Corresponding author: Courtenay Strong, court.strong@utah.edu

1. Introduction

Climate variability alters the behavior, movement, and population dynamics of multiple species and taxa around the world (Alberto et al. 2013; Davis and Shaw 2001). Changes in temperature and precipitation impact both evolutionary (Savolainen et al. 2007) and ecological processes (Princé and Zuckerberg 2015) and can synchronize variability in species abundance, survival, and reproduction over hundreds of kilometers, a phenomenon known as the Moran effect (Moran 1949). There is growing interdisciplinary interest in understanding how climate variability, and climate dipoles in particular, can synchronize ecological processes at regional scales (through the Moran effect) while concurrently imparting asynchronous changes at continental scales (Zuckerberg et al. 2020): in effect, a climate dipole creating an ecological dipole. Bird migration is one of the most visible ecological processes that is strongly connected to climate variability (Alerstam 1993) and could be responsive to climate dipoles. For example, recent work has shown that boreal bird irruptions (the semiperiodic movement of large numbers of birds outside their normal range; Bock and Lepthien 1976; Sokolov et al. 2002) are associated with a climate teleconnection operating across North America resulting in an east–west ecological dipole of irruption dynamics (Strong et al. 2015). These irruptions are common in many seed-eating boreal birds and are theorized to be an adaptation to changes in food supply associated with the “boom-and-bust” economy of conifer seed production, which in of itself is strongly associated with continentwide fluctuations in temperature and precipitation (LaMontagne et al. 2020).

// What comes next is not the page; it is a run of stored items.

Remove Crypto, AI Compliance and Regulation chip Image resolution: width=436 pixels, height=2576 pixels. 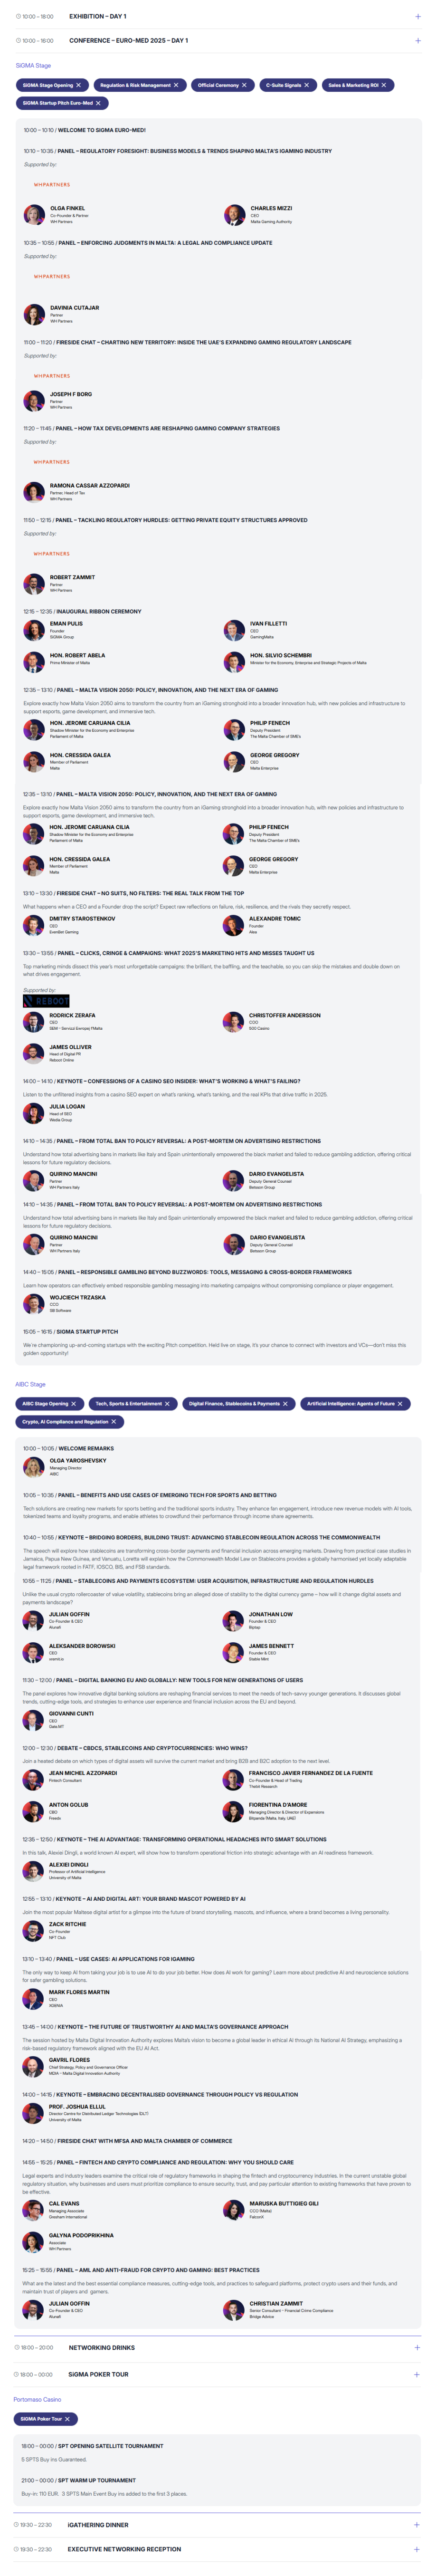coord(114,1421)
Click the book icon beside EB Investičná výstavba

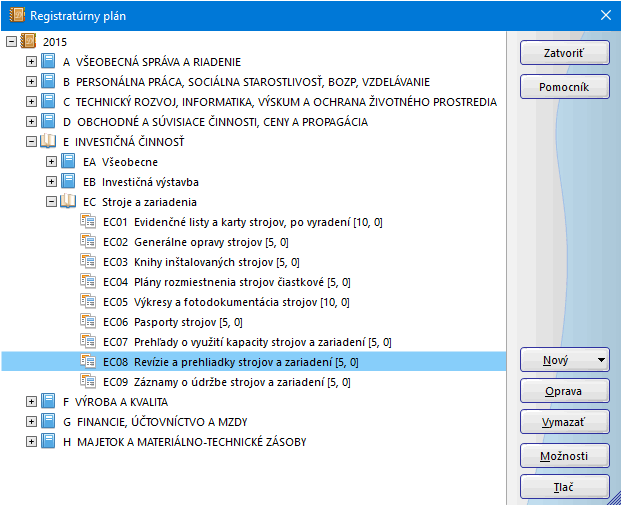click(68, 182)
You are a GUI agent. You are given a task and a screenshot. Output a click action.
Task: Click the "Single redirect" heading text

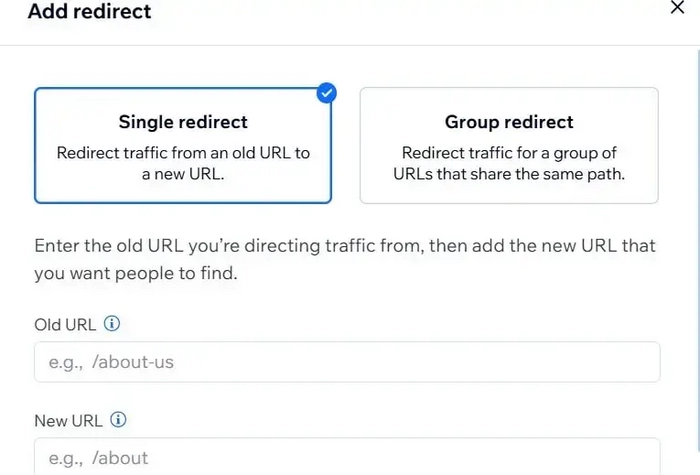click(x=183, y=122)

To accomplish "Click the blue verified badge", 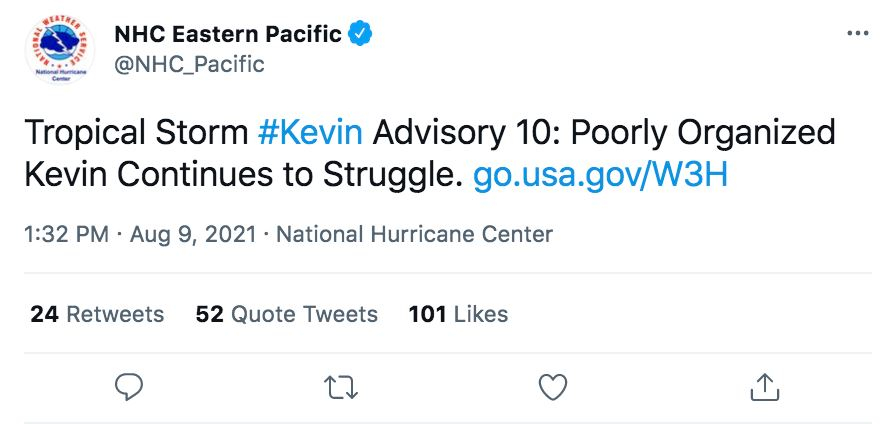I will tap(360, 34).
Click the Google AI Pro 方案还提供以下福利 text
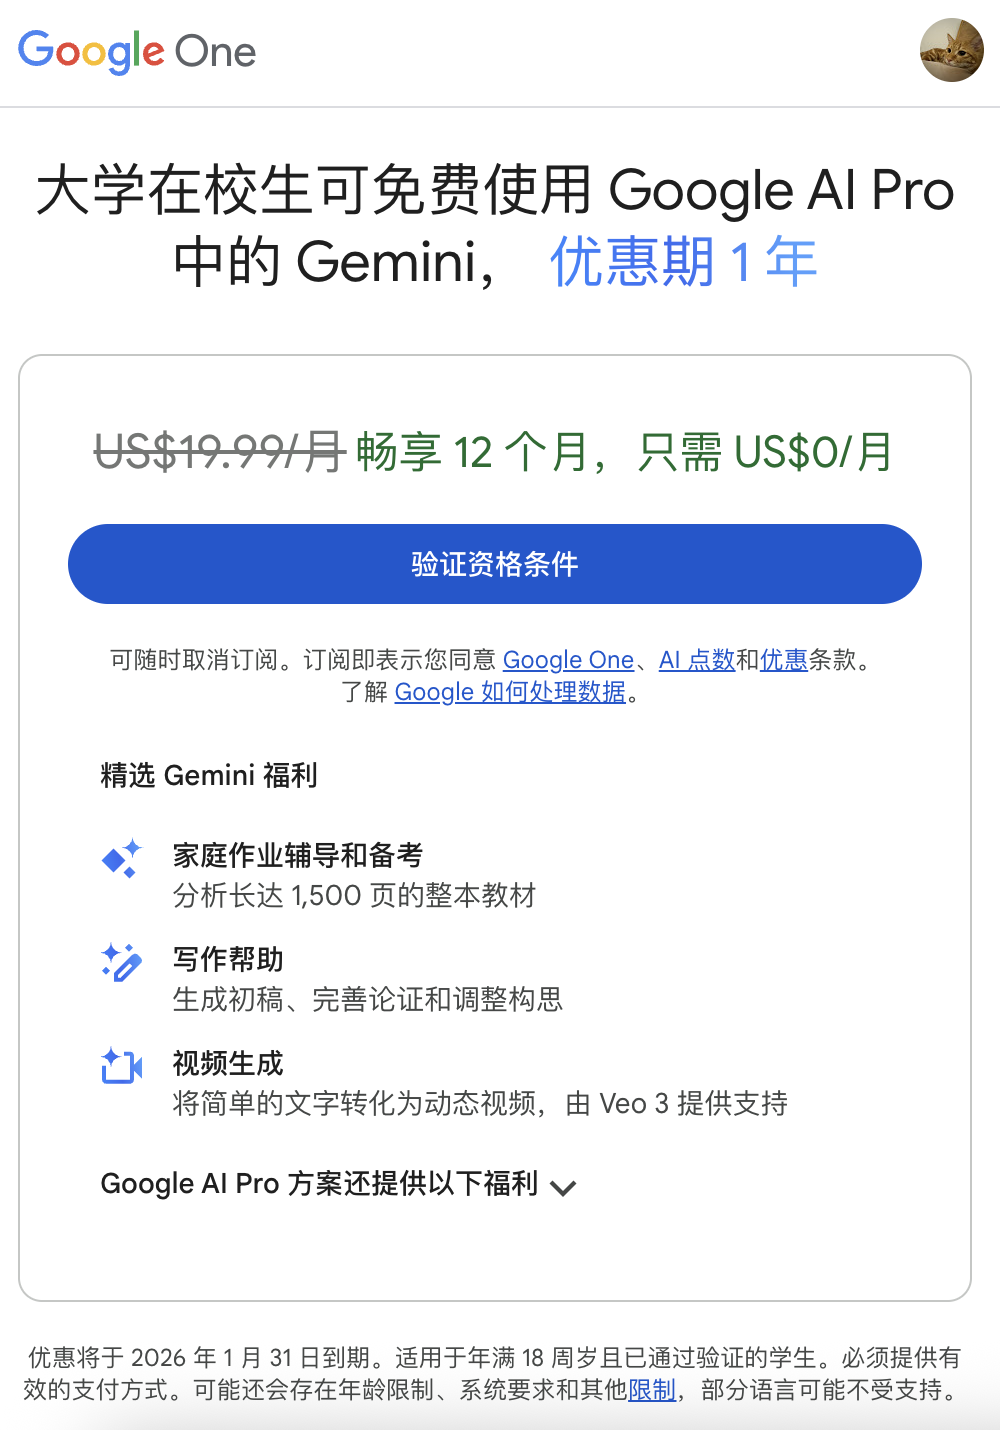1000x1430 pixels. coord(320,1184)
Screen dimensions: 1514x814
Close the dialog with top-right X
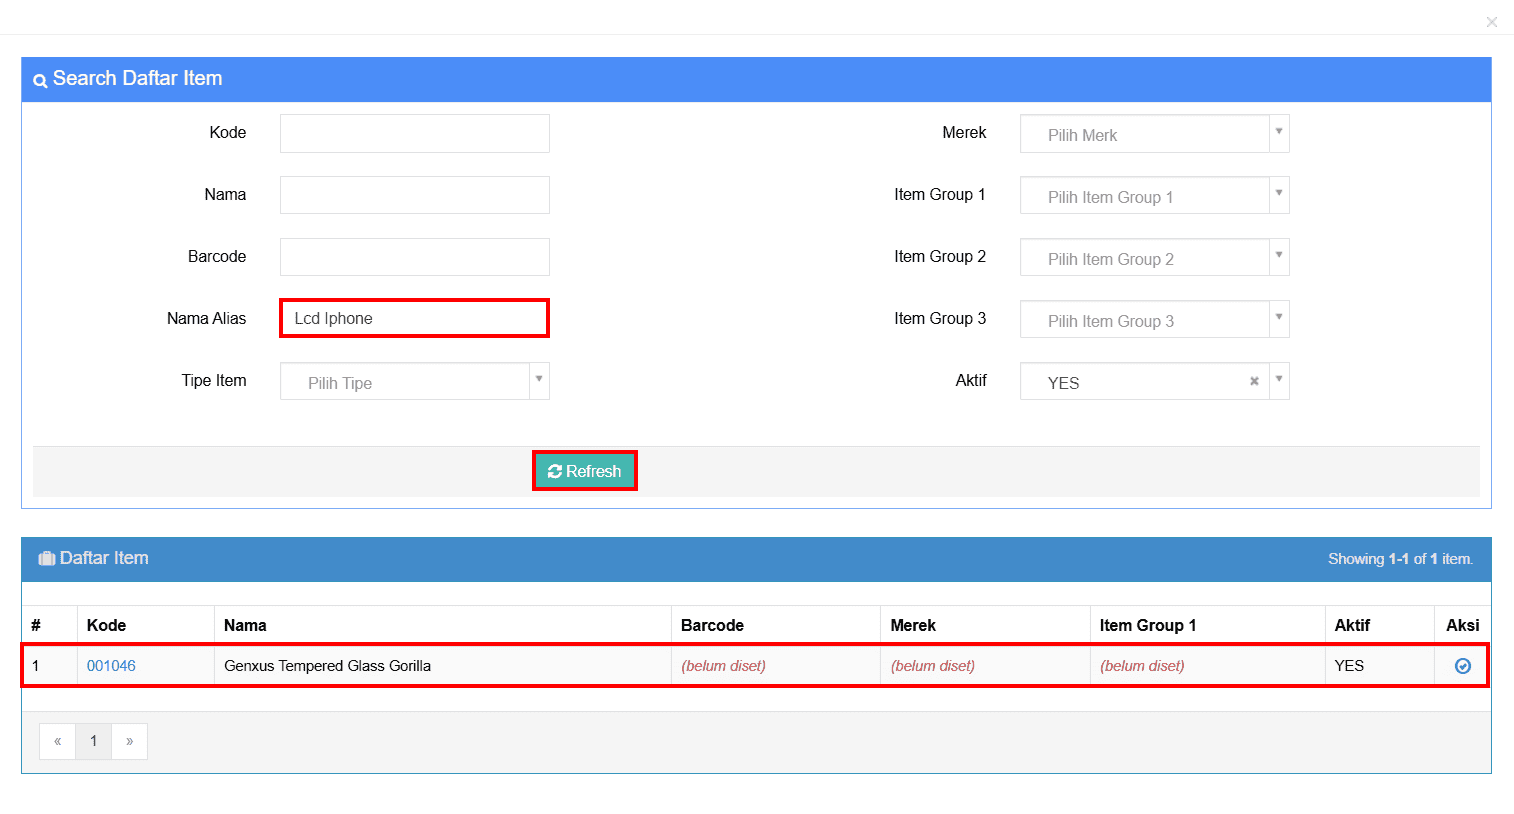[x=1491, y=22]
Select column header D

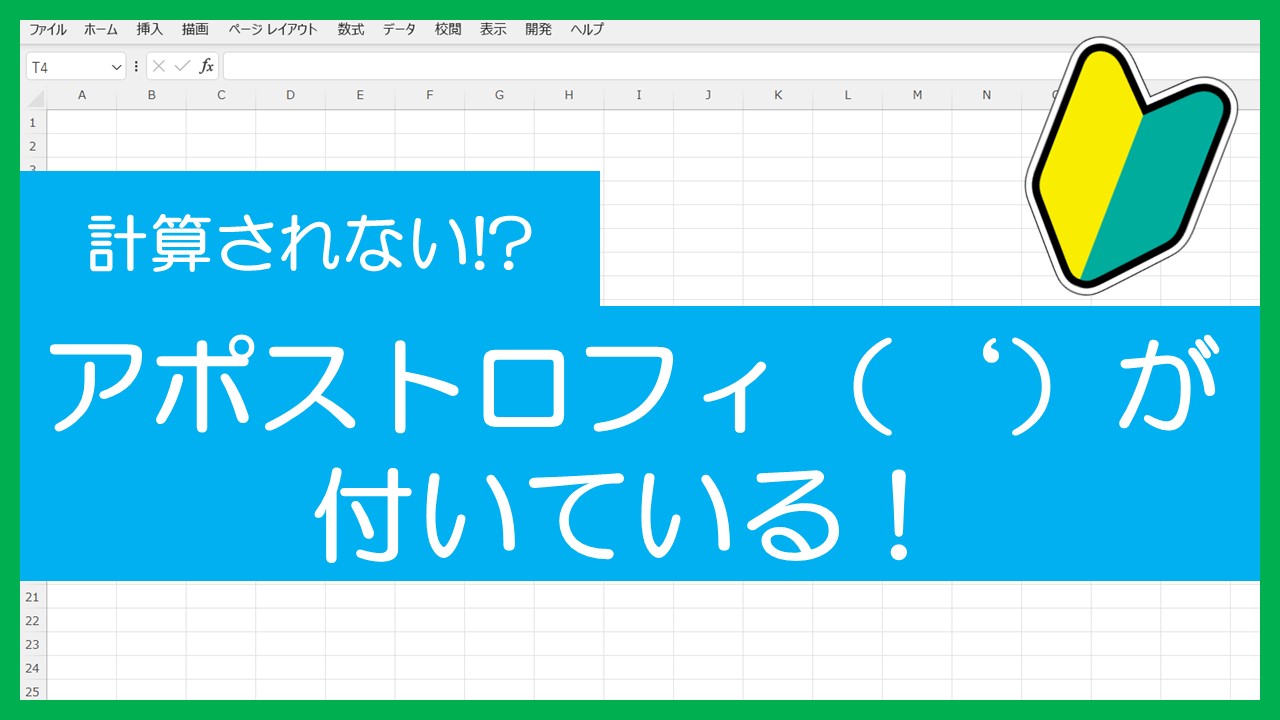click(290, 95)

A common approach for exploring the ecological role of climate variability is to use existing climate indices, such as El Niño–Southern Oscillation (ENSO) or the North Atlantic Oscillation (NAO), as statistical predictors of the interannual variability in ecological data. However, with the modern collection of ecological data at spatial and temporal resolutions analogous to weather data, the climate–ecological discovery process can be inverted by relying on fluctuations in the ecological observations to uncover ecologically relevant climate teleconnections (Zuckerberg et al. 2020). As an example, the underlying mechanisms of boreal bird irruptions lie in the fluctuations of food availability imposed by variable seed production, known as masting (Koenig and Knops 2001; Visser et al. 2009; Newton 2012). Masting is synchronized over thousands of kilometers and is associated with dipoles in temperature occurring a year or two before the masting event (LaMontagne et al. 2020). Consequently, climate dipoles may entrain boreal bird irruptions indirectly by influencing their food supply. Strong et al. (2015) discovered a correlation between climate dipoles and irruptive movements of pine siskins (Spinus pinus), a boreal bird, based around two major directions of migration (west–east and north–south), uncovering continentwide push-and-pull irruptive movements driven by temperature and precipitation anomalies over multiple time lags. The temperature and precipitation anomalies that trigger these irruptions by modulating masting have been documented, but understanding is limited regarding how Rossby waves and specific teleconnection mechanisms generate these climate dipoles, hindering our ability to understand how they may change in the future.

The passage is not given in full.